This example is simplified version of an example from MKL. The expanded version can be found here: $MKL_EXAMPLES/mic_ao/blasc/source/sgemm.c

To compile a code using Intel compiler use:

$ icc -mkl sgemm-ao-short.c -o sgemm

For debugging purposes enable the offload report to see more information about automatic offloading.

$ export OFFLOAD_REPORT=2

The output of a code should look similar to following listing, where lines starting with [MKL] are generated by offload reporting:

[user@r31u03n799 ~]$ ./sgemm 
Computing SGEMM on the host
Enabling Automatic Offload
Automatic Offload enabled: 2 MIC devices present
Computing SGEMM with automatic workdivision
[MKL] [MIC --] [AO Function]    SGEMM
[MKL] [MIC --] [AO SGEMM Workdivision]    0.44 0.28 0.28
[MKL] [MIC 00] [AO SGEMM CPU Time]    0.252427 seconds
[MKL] [MIC 00] [AO SGEMM MIC Time]    0.091001 seconds
[MKL] [MIC 00] [AO SGEMM CPU->MIC Data]    34078720 bytes
[MKL] [MIC 00] [AO SGEMM MIC->CPU Data]    7864320 bytes
[MKL] [MIC 01] [AO SGEMM CPU Time]    0.252427 seconds
[MKL] [MIC 01] [AO SGEMM MIC Time]    0.094758 seconds
[MKL] [MIC 01] [AO SGEMM CPU->MIC Data]    34078720 bytes
[MKL] [MIC 01] [AO SGEMM MIC->CPU Data]    7864320 bytes
Done

Behavioral of automatic offload mode is controlled by functions called within the program or by environmental variables. Complete list of controls is listed here.

Automatic offload example #2

In this example, we will demonstrate automatic offload control via an environment vatiable MKL_MIC_ENABLE. The function DGEMM will be offloaded.

At first get an interactive PBS session on a node with MIC accelerator.

$ qsub -I -q qprod -l select=1:ncpus=24:accelerator=True:naccelerators=2:accelerator_model=phi7120 -A NONE-0-0

Once in, we enable the offload and run the Octave software. In octave, we generate two large random matrices and let them multiply together.

$ export MKL_MIC_ENABLE=1
$ export OFFLOAD_REPORT=2
$ ml Octave/3.8.2-intel-2015b
$ octave -q
octave:1> A=rand(10000);
octave:2> B=rand(10000);
octave:3> C=A*B;
[MKL] [MIC --] [AO Function]    DGEMM
[MKL] [MIC --] [AO DGEMM Workdivision]    0.14 0.43 0.43
[MKL] [MIC 00] [AO DGEMM CPU Time]    3.814714 seconds
[MKL] [MIC 00] [AO DGEMM MIC Time]    2.781595 seconds
[MKL] [MIC 00] [AO DGEMM CPU->MIC Data]    1145600000 bytes
[MKL] [MIC 00] [AO DGEMM MIC->CPU Data]    1382400000 bytes
[MKL] [MIC 01] [AO DGEMM CPU Time]    3.814714 seconds
[MKL] [MIC 01] [AO DGEMM MIC Time]    2.843016 seconds
[MKL] [MIC 01] [AO DGEMM CPU->MIC Data]    1145600000 bytes
[MKL] [MIC 01] [AO DGEMM MIC->CPU Data]    1382400000 bytes
octave:4> exit

On the example above we observe, that the DGEMM function workload was split over CPU, MIC 0 and MIC 1, in the ratio 0.14 0.43 0.43. The matrix multiplication was done on the CPU, accelerated by two Xeon Phi accelerators.

Native Mode

In the native mode a program is executed directly on Intel Xeon Phi without involvement of the host machine. Similarly to offload mode, the code is compiled on the host computer with Intel compilers.

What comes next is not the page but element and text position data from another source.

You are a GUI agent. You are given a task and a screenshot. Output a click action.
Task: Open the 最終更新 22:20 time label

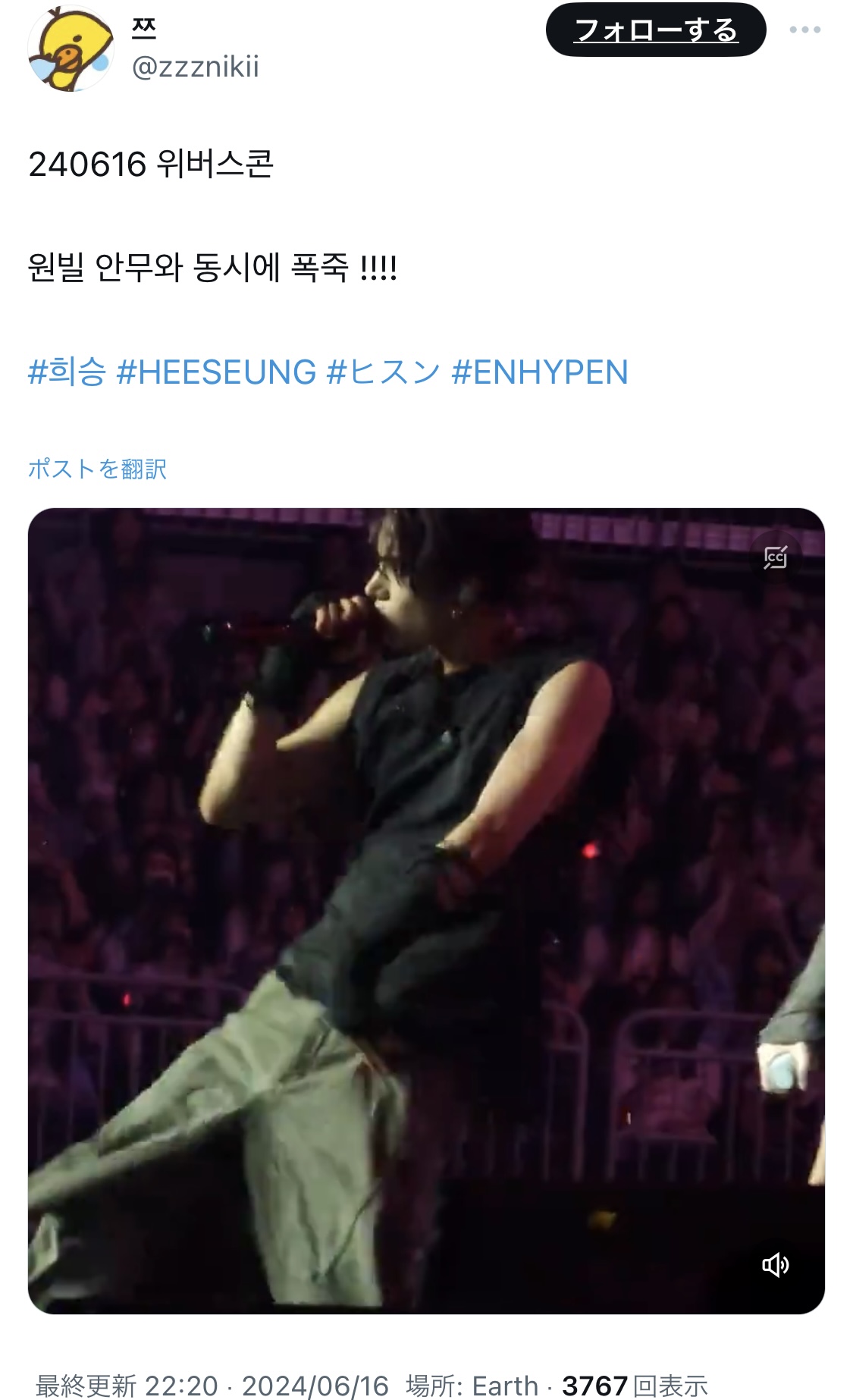pos(127,1385)

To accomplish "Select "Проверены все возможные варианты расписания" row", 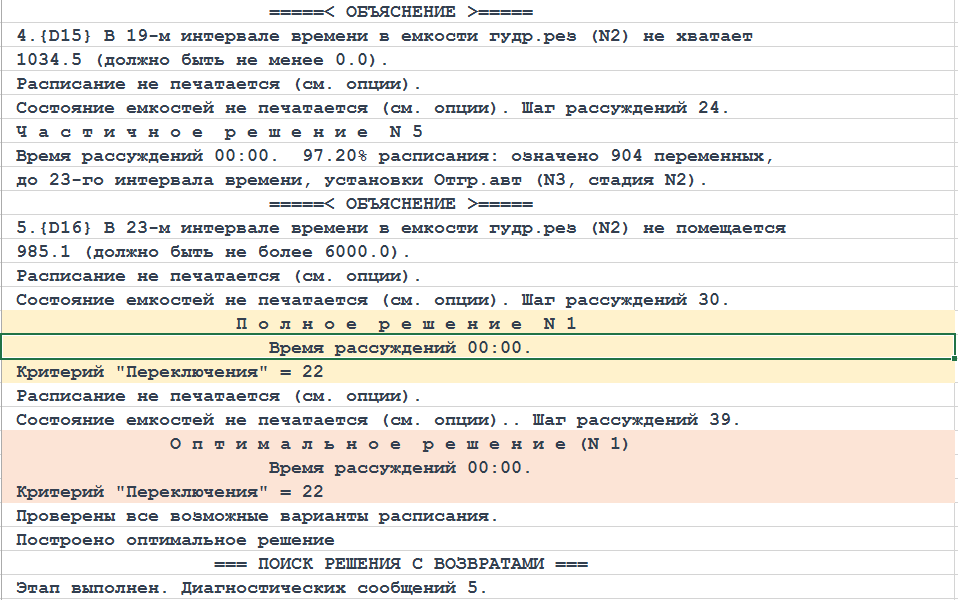I will click(257, 516).
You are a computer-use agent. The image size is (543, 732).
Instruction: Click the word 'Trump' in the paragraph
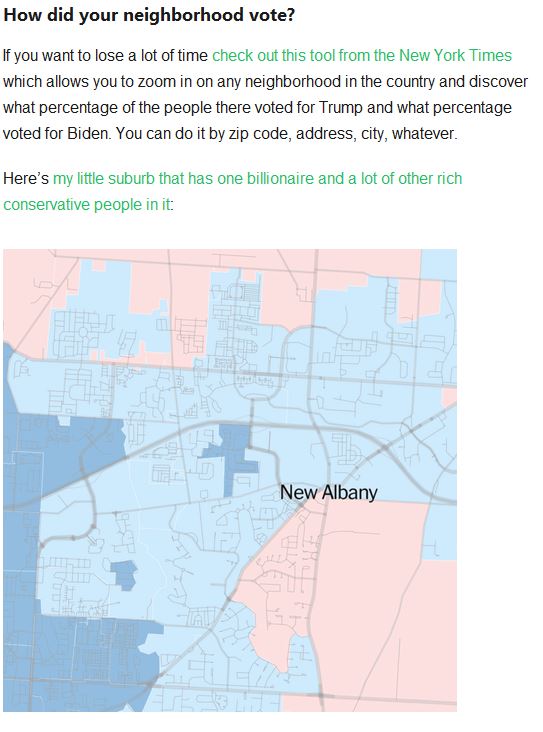(x=340, y=107)
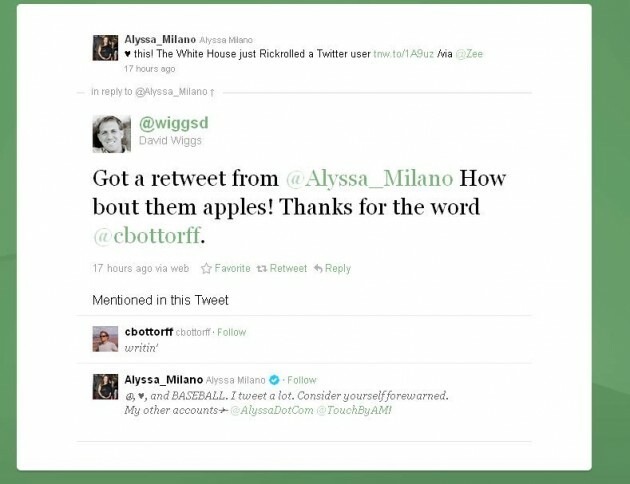Click the @Alyssa_Milano mention in the main tweet
This screenshot has height=484, width=630.
coord(369,180)
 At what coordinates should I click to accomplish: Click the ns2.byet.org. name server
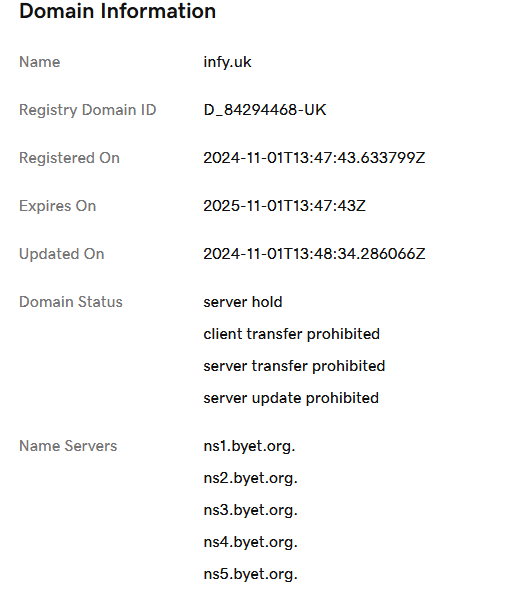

To compile a code user has to be connected to a compute with MIC and load Intel compilers module. To get an interactive session on a compute node with an Intel Xeon Phi and load the module use following commands:

$ qsub -I -q qprod -l select=1:ncpus=24:accelerator=True:naccelerators=2:accelerator_model=phi7120 -A NONE-0-0
$ ml intel

Note

Particular version of the Intel module is specified. This information is used later to specify the correct library paths.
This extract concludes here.